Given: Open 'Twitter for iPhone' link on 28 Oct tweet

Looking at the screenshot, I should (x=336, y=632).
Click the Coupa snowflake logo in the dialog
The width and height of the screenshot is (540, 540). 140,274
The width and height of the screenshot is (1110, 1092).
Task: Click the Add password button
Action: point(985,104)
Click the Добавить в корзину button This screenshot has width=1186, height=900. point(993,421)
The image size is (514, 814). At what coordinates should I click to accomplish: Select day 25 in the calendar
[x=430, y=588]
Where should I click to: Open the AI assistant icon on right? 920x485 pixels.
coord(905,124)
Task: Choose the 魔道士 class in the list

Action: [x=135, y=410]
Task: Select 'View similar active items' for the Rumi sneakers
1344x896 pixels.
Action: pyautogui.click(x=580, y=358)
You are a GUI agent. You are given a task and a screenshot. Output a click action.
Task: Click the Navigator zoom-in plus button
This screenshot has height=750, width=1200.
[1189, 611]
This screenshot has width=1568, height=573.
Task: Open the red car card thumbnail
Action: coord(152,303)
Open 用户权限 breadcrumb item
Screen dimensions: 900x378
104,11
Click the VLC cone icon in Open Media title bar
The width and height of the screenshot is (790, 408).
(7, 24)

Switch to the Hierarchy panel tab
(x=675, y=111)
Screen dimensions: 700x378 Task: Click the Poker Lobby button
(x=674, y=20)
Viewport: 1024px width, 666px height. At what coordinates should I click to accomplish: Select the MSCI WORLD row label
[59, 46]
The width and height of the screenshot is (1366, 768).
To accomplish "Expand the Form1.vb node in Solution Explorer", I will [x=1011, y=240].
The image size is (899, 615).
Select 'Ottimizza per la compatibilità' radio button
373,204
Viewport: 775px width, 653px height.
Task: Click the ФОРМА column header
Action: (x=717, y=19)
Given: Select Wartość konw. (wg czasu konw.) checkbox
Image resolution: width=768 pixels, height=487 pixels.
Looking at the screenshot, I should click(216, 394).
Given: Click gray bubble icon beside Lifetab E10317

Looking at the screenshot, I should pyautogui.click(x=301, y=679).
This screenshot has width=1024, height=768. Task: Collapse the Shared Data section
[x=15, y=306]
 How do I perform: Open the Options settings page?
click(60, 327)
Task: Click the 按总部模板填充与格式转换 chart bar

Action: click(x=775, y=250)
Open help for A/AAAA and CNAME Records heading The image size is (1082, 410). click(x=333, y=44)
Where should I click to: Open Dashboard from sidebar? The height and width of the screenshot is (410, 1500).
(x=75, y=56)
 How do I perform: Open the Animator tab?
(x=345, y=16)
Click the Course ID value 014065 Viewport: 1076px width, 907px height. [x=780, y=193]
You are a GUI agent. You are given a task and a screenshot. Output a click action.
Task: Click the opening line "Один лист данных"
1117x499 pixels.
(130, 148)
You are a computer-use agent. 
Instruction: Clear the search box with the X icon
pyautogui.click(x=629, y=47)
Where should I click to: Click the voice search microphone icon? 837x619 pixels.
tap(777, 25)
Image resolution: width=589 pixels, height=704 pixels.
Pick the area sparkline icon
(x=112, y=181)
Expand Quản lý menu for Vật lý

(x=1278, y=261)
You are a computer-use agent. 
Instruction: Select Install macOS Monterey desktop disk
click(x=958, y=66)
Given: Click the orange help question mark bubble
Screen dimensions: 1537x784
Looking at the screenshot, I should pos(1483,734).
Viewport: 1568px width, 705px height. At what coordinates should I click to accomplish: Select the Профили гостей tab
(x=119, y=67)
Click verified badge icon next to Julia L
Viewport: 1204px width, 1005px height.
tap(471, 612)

Brief> Reproduce all of the data above, exactly and without omission.

Result of the exercise>
Given: Open 'Twitter for iPhone' link on 28 Oct tweet

Looking at the screenshot, I should (x=336, y=632).
Click the Coupa snowflake logo in the dialog
The width and height of the screenshot is (540, 540). 140,274
The width and height of the screenshot is (1110, 1092).
Task: Click the Add password button
Action: point(985,104)
Click the Добавить в корзину button This screenshot has width=1186, height=900. point(993,421)
The image size is (514, 814). At what coordinates should I click to accomplish: Select day 25 in the calendar
[x=430, y=588]
Where should I click to: Open the AI assistant icon on right? 920x485 pixels.
coord(905,124)
Task: Choose the 魔道士 class in the list

Action: [x=135, y=410]
Task: Select 'View similar active items' for the Rumi sneakers
1344x896 pixels.
Action: pyautogui.click(x=580, y=358)
You are a GUI agent. You are given a task and a screenshot. Output a click action.
Task: Click the Navigator zoom-in plus button
This screenshot has height=750, width=1200.
[1189, 611]
This screenshot has width=1568, height=573.
Task: Open the red car card thumbnail
Action: coord(152,303)
Open 用户权限 breadcrumb item
Screen dimensions: 900x378
104,11
Click the VLC cone icon in Open Media title bar
The width and height of the screenshot is (790, 408).
(7, 24)

Switch to the Hierarchy panel tab
(x=675, y=111)
Screen dimensions: 700x378 Task: Click the Poker Lobby button
(x=674, y=20)
Viewport: 1024px width, 666px height. At what coordinates should I click to accomplish: Select the MSCI WORLD row label
[59, 46]
The width and height of the screenshot is (1366, 768).
To accomplish "Expand the Form1.vb node in Solution Explorer", I will [x=1011, y=240].
The image size is (899, 615).
Select 'Ottimizza per la compatibilità' radio button
373,204
Viewport: 775px width, 653px height.
Task: Click the ФОРМА column header
Action: (x=717, y=19)
Given: Select Wartość konw. (wg czasu konw.) checkbox
Image resolution: width=768 pixels, height=487 pixels.
Looking at the screenshot, I should click(216, 394).
Given: Click gray bubble icon beside Lifetab E10317

Looking at the screenshot, I should pyautogui.click(x=301, y=679).
This screenshot has width=1024, height=768. Task: Collapse the Shared Data section
[x=15, y=306]
 How do I perform: Open the Options settings page?
click(60, 327)
Task: Click the 按总部模板填充与格式转换 chart bar

Action: click(x=775, y=250)
Open help for A/AAAA and CNAME Records heading The image size is (1082, 410). click(x=333, y=44)
Where should I click to: Open Dashboard from sidebar? The height and width of the screenshot is (410, 1500).
(x=75, y=56)
 How do I perform: Open the Animator tab?
(x=345, y=16)
Click the Course ID value 014065 Viewport: 1076px width, 907px height. [x=780, y=193]
You are a GUI agent. You are given a task and a screenshot. Output a click action.
Task: Click the opening line "Один лист данных"
1117x499 pixels.
(130, 148)
You are a computer-use agent. 
Instruction: Clear the search box with the X icon
pyautogui.click(x=629, y=47)
Where should I click to: Click the voice search microphone icon? 837x619 pixels.
tap(777, 25)
Image resolution: width=589 pixels, height=704 pixels.
Pick the area sparkline icon
(x=112, y=181)
Expand Quản lý menu for Vật lý

(x=1278, y=261)
You are a computer-use agent. 
Instruction: Select Install macOS Monterey desktop disk
click(x=958, y=66)
Given: Click the orange help question mark bubble
Screen dimensions: 1537x784
Looking at the screenshot, I should pos(1483,734).
Viewport: 1568px width, 705px height. At what coordinates should I click to accomplish: Select the Профили гостей tab
(x=119, y=67)
Click verified badge icon next to Julia L
Viewport: 1204px width, 1005px height.
tap(471, 612)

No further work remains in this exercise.